I'll post my sermon tomorrow at which time you'll be able to discern whether or not I abstained from ranting, and whether or not I allowed the Word of God in Amos to do its own work.
The Parable of the Good Samaritan
Just then a lawyer stood up to test Jesus. ‘Teacher,’ he said, ‘what must I do to inherit eternal life?’ He said to him, ‘What is written in the law? What do you read there?’ He answered, ‘You shall love the Lord your God with all your heart, and with all your soul, and with all your strength, and with all your mind; and your neighbour as yourself.’ And he said to him, ‘You have given the right answer; do this, and you will live.’
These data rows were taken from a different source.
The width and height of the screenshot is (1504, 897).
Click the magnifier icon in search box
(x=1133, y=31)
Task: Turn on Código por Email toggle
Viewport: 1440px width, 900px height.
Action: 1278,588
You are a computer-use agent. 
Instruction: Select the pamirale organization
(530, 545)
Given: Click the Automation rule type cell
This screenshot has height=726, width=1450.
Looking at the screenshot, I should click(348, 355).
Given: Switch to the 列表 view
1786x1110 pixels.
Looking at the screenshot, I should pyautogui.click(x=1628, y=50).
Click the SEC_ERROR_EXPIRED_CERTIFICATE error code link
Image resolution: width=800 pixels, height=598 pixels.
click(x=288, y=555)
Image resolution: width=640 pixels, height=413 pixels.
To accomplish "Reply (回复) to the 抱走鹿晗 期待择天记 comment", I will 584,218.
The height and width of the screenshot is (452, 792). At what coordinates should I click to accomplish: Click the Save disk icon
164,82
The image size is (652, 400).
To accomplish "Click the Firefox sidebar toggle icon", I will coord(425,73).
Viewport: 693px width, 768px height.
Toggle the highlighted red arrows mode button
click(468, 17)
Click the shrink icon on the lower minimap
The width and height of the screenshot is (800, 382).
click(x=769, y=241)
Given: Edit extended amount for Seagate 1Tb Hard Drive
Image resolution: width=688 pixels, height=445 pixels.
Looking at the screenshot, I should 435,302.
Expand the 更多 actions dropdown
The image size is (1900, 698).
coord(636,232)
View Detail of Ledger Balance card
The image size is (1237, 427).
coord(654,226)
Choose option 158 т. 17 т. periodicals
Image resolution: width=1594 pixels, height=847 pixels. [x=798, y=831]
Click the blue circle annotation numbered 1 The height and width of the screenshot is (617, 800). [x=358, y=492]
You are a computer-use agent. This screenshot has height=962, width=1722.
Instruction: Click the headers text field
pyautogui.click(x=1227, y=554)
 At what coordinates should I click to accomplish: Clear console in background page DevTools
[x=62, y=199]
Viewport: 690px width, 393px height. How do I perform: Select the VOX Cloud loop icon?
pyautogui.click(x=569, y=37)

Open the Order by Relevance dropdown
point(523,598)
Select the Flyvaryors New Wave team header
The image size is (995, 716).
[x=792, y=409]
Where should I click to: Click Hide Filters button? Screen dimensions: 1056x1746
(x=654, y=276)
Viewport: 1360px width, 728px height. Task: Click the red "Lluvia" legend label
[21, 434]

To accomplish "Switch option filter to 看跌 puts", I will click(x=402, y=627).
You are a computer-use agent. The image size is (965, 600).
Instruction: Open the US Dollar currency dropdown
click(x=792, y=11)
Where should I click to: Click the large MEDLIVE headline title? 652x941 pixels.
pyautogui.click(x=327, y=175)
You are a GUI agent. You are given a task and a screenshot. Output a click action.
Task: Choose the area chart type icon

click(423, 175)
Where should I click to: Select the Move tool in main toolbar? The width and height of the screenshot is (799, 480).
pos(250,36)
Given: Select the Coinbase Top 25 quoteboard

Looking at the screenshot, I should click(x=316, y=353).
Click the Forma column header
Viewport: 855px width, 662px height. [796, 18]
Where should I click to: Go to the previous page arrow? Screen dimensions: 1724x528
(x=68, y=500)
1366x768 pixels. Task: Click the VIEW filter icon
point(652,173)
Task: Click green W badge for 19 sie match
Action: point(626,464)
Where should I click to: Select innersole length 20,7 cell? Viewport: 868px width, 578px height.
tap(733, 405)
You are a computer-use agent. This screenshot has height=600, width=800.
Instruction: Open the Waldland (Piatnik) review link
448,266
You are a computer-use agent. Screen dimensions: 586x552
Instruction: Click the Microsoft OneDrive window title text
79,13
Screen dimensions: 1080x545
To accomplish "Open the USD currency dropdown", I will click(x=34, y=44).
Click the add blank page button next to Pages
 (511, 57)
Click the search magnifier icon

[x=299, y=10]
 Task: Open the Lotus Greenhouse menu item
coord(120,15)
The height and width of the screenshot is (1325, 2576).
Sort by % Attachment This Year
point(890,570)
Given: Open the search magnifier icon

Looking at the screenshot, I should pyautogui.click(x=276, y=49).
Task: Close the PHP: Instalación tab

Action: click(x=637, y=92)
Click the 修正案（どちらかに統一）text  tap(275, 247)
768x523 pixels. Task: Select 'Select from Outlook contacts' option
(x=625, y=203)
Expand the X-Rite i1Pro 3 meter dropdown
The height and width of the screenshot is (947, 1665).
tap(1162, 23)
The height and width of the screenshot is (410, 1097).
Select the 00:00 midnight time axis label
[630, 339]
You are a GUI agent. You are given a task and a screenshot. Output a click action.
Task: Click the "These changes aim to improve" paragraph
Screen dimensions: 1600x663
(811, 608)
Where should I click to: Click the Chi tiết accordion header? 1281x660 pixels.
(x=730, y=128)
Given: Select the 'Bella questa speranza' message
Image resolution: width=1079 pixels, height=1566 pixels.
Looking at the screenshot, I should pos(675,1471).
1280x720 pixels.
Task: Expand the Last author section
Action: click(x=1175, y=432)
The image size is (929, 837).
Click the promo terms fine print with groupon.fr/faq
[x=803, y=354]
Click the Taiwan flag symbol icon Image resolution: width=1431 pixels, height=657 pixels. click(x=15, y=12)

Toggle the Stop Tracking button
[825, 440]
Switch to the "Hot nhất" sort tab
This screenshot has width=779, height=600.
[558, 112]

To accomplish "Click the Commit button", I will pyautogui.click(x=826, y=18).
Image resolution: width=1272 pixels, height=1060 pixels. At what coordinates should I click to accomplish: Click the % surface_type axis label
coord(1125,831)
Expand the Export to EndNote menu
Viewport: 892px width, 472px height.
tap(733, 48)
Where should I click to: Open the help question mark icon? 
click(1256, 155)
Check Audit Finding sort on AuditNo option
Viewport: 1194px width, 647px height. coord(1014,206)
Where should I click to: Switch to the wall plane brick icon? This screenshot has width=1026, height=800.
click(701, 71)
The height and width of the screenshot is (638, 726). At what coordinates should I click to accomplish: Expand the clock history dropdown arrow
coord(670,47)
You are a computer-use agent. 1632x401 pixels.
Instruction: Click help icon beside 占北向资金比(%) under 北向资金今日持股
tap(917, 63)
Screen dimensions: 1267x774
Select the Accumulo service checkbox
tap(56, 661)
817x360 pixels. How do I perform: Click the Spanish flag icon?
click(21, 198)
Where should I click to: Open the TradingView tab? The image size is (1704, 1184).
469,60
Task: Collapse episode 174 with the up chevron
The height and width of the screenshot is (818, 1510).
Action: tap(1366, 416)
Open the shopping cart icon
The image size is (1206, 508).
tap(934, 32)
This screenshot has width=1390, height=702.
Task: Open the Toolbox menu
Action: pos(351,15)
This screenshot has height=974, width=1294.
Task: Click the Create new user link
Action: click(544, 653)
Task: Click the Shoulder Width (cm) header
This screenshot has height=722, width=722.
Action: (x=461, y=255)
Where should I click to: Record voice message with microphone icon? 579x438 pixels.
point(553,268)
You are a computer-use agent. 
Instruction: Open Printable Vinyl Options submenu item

But wanting to justify himself, he asked Jesus, ‘And who is my neighbour?’ Jesus replied, ‘A man was going down from Jerusalem to Jericho, and fell into the hands of robbers, who stripped him, beat him, and went away, leaving him half dead. Now by chance a priest was going down that road; and when he saw him, he passed by on the other side. So likewise a Levite, when he came to the place and saw him, passed by on the other side. But a Samaritan while travelling came near him; and when he saw him, he was moved with pity. He went to him and bandaged his wounds, having poured oil and wine on them. Then he put him on his own animal, brought him to an inn, and took care of him.The next day he took out two denarii, gave them to the innkeeper, and said, “Take care of him; and when I come back, I will repay you whatever more you spend.” Which of these three, do you think, was a neighbour to the man who fell into the hands of the robbers?’ He said, ‘The one who showed him mercy.’ Jesus said to him, ‘Go and do likewise.’